Gusts of 100 mph in Lake County, Indiana, 90 mph near Wabash & 92 mph in northern Kankakee County, Illinois, this derecho brought widespread wind damage to the northern 3/4 of the viewing area. 1 mile southwest of Wolcott, winds were sustained +45 mph with gusts to 65 mph for +15 minutes as swath of 50-80 mph gusts raced through. A hog barn was partially destroyed near Chili (Miami County) with a nearby home seeing part of the roof blown off. One large tree fell on a house northeast of Athens (Fulton County). Much of the damage was to trees & powerlines with many roads made impassable. A long stretch of power poles & lines fell between County Roads 500 & 600 North south of Macy (Miami County). Overall, wind damage was reported in Newton, Jasper, Pulaski, Fulton, White, Carroll, Clinton, Cass, Miami & Howard counties.

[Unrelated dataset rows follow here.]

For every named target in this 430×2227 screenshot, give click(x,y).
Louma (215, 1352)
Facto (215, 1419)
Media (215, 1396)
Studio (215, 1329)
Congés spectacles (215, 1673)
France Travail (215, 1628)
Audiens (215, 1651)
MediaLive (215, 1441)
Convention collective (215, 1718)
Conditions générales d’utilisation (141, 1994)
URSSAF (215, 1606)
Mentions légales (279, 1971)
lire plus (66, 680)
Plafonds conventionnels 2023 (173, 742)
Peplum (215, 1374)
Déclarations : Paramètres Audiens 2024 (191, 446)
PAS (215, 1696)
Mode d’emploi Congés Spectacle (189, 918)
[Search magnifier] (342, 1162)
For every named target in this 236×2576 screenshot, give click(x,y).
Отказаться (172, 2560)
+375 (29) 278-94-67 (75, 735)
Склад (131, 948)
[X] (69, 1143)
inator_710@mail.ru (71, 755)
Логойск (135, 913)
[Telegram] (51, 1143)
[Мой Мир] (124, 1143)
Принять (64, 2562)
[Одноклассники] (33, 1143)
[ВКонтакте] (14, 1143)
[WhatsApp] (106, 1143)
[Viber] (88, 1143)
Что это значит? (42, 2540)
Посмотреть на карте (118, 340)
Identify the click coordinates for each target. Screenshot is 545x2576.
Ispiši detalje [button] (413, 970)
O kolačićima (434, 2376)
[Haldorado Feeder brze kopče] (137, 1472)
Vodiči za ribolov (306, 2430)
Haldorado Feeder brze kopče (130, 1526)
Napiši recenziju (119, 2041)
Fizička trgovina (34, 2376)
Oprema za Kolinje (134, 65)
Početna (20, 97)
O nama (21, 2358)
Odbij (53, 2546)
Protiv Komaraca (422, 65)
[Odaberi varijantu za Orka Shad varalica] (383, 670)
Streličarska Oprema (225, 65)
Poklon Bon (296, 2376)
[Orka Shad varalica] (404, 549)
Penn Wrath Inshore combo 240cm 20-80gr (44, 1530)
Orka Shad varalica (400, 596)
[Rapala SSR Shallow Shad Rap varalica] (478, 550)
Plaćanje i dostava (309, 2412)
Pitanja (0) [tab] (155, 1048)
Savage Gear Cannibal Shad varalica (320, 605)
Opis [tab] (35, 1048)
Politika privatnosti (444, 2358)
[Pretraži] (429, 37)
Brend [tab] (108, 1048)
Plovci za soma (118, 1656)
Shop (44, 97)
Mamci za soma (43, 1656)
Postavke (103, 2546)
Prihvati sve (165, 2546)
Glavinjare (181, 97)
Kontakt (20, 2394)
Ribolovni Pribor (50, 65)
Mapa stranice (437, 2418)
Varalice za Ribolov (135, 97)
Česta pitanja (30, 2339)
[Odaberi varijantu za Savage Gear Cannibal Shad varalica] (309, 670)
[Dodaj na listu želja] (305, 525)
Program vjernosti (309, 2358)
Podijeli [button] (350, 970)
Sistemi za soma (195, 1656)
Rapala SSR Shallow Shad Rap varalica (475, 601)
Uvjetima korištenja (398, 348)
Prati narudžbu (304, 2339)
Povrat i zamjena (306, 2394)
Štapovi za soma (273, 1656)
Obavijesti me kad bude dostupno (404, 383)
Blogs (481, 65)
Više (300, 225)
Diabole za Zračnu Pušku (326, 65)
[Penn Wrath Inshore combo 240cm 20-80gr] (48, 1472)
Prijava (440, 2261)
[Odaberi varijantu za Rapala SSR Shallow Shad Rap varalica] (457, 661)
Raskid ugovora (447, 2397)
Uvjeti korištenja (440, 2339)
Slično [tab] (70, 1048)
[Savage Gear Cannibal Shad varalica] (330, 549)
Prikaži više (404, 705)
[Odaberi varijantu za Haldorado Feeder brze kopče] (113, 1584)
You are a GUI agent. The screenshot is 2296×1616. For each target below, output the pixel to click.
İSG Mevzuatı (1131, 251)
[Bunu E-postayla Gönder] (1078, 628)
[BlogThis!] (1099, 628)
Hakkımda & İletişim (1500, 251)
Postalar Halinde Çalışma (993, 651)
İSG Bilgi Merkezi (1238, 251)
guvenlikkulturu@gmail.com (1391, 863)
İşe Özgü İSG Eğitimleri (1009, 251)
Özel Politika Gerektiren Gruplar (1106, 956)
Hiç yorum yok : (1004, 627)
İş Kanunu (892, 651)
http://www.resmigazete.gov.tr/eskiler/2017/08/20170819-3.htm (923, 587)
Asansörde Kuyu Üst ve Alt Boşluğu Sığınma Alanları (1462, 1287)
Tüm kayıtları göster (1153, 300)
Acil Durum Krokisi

Damaging winds & some brief tornadoes continued across Ohio to West Virginia, Maryland & even just west & south of D.C.
3 people were injured in this event, but there were thankfully no deaths.
5. June 22-23, 2016
Nocturnal Single Bow Progressive Derecho
Max Gust In Our Viewing Area: M100 mph 4 Miles Northwest of Battle Ground....E100 mph Brookston area
Track length: Approximately 692 miles
Maximum width: Approximately 195 miles
After beginning as a massive supercell with numerous tornadoes in Illinois (began like the 2004 derecho with F4 in Woodford County, Illinois) this derecho produced winds up to 100 mph in southern White & northern Tippecanoe counties with gusts to near 90 in southeastern Tippecanoe County. Damage was extensive to crops, trees & farmsteads with widespread, long-lasting power outages. Brookston area was particularly hard hit with 300 trees lost in the town. The Wolcott area was also hard hit & even areas to western Tippecanoe County saw winds gusting to 70 mph.
In typical derecho fashion, winds continued to gust +75 mph southeastward with gusts of 80 mph from an ODOT station near Wilmington, Ohio & in Nicholas County, West Virginia. Gust up to 110 mph occurred near Stinson, in Calhoun County, West Virginia. A few brief tornadoes also occurred from eastern Indiana through Ohio to West Virginia.
As with several derechos in our viewing area's weather history, this was a night-time event & much of the tornadic activity occurred early in the evolution of the event as supercells in Illinois merged. In total 24 tornadoes occurred, most of them EF0-EF1. However, one of the EF2s occurred in Huntington County, Indiana.
6 people were injured in this derecho, but thankfully, no one was killed.
1. August 9, 2000
"Appalachian Crossing" Single-Bow Progressive Derecho
Max Gust In Our Viewing Area: E70 mph Monticello
Track length: Approximately 909 miles
Maximum width: Approximately 230 miles
This August 9-10, 2000 period featured a double derecho, like seen in several 1930s events & in the July 1970 event. There was also an event like this in the 2013 derecho with two in a row. As typical, the second occurred south of the first, forming on the tail end of the initial one.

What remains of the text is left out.